_SUPPLIED RECORDS_.
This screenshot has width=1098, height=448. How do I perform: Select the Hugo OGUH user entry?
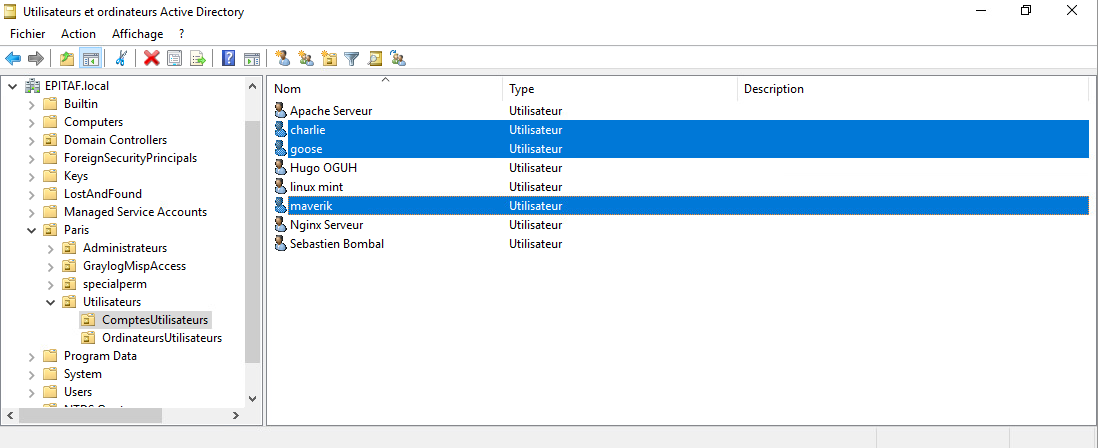(324, 168)
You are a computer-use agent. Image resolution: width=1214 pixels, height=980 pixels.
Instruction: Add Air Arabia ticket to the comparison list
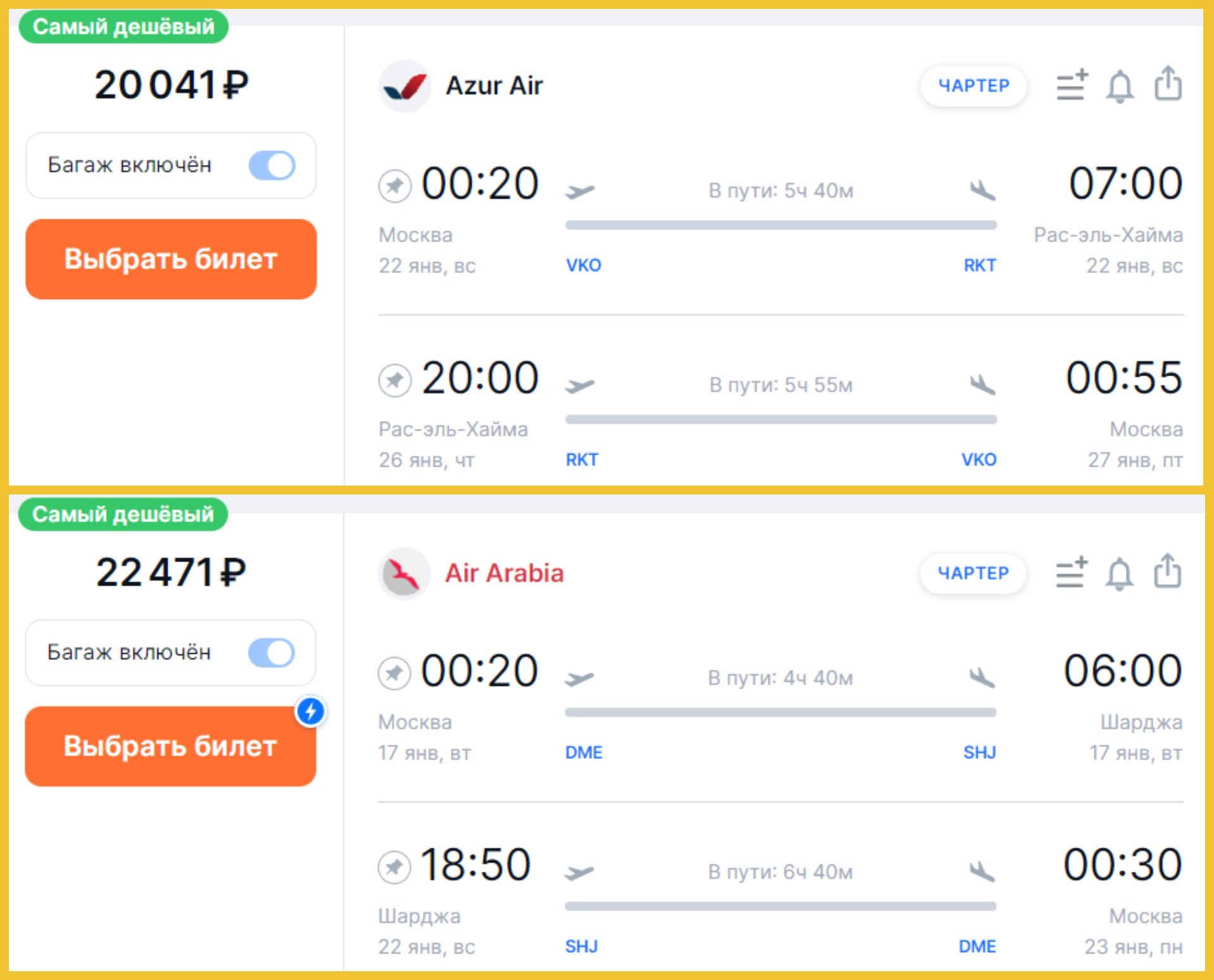tap(1071, 572)
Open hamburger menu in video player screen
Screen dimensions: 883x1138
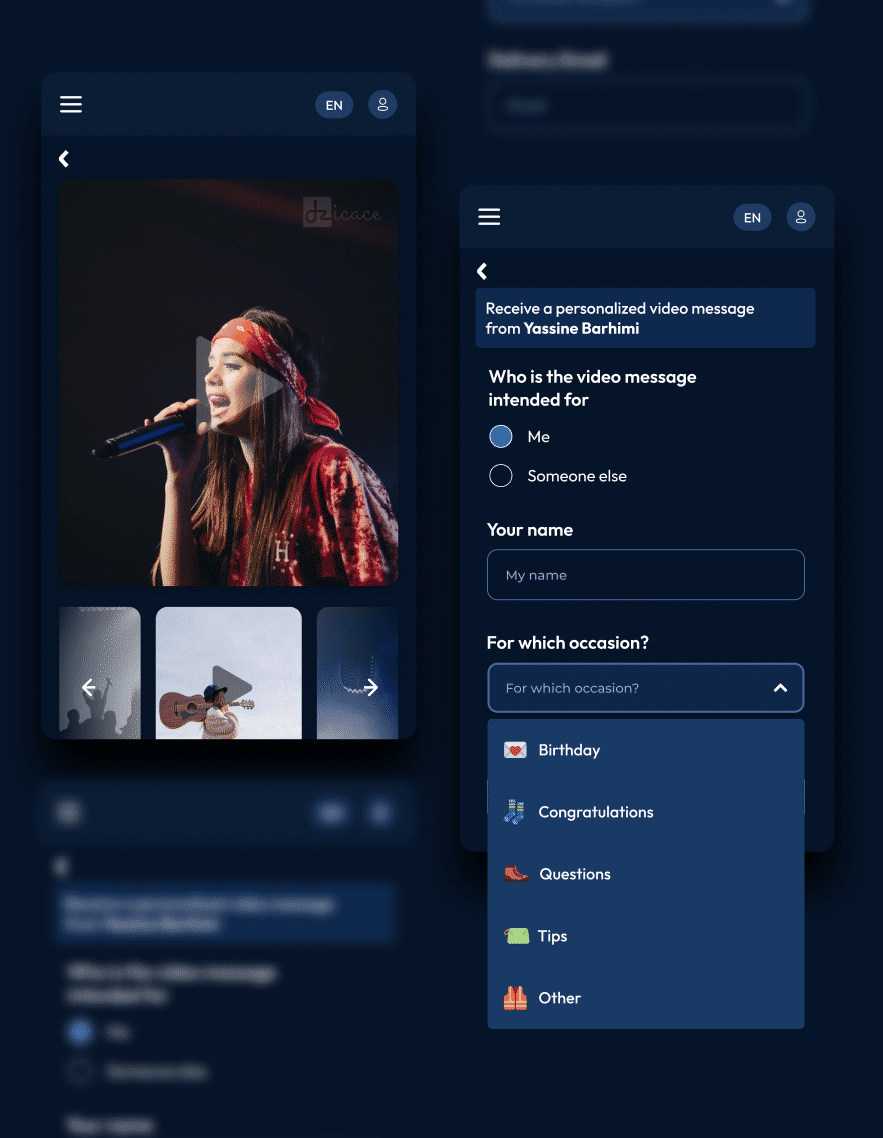71,105
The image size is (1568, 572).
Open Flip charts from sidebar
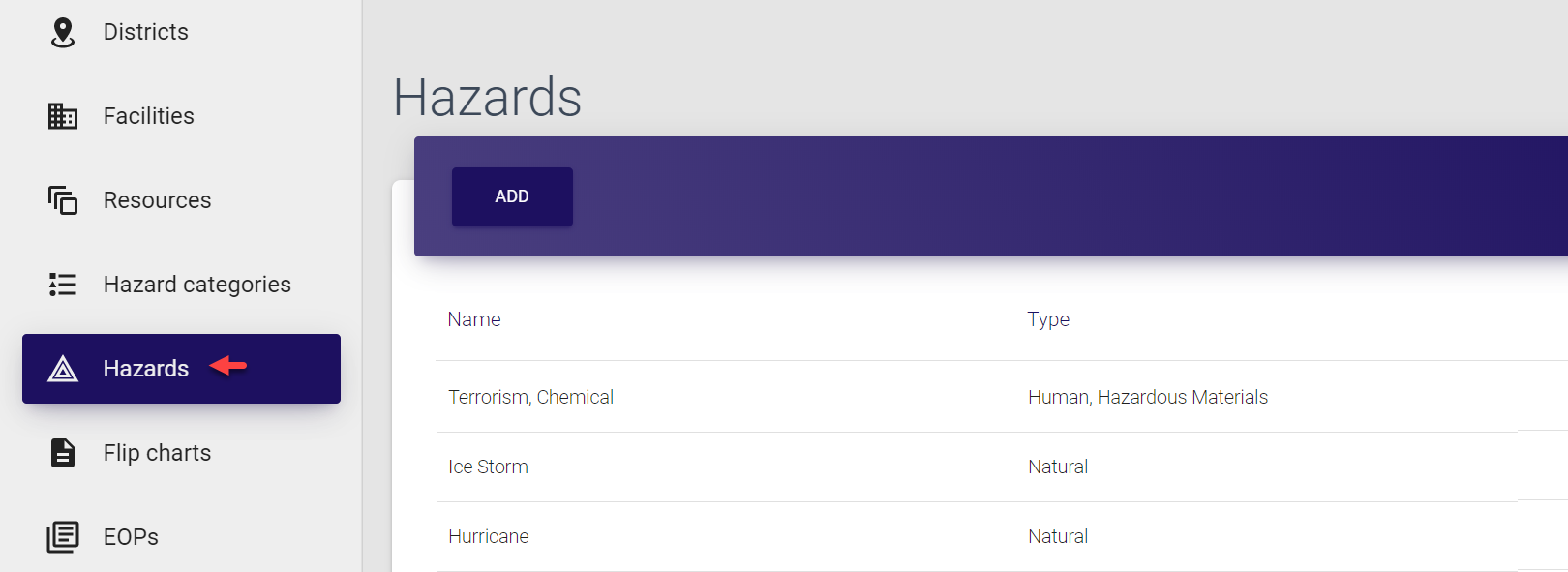(157, 453)
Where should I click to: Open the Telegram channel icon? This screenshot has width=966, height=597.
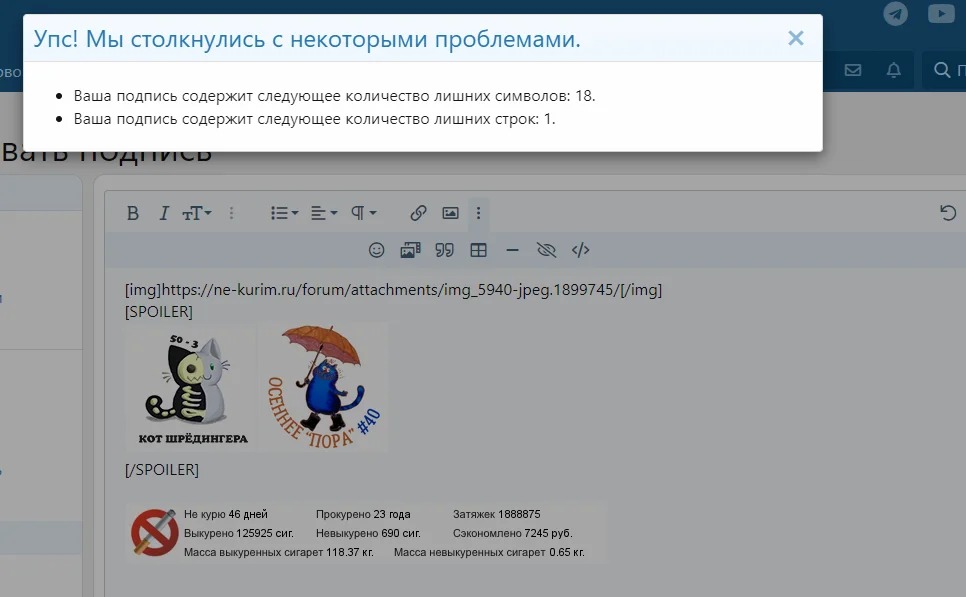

_TRY IT_.
Exclude all pictures and reproduce verbatim the lines running from the line that contains "Instruction: Add Air" to the end of the data above, both ends included.

_FINAL ANSWER_.
Instruction: Add Air Arabia ticket to the comparison list
tap(1071, 572)
Open hamburger menu in video player screen
Screen dimensions: 883x1138
71,105
The image size is (1568, 572).
Open Flip charts from sidebar
(157, 453)
Where should I click to: Open the Telegram channel icon? This screenshot has width=966, height=597.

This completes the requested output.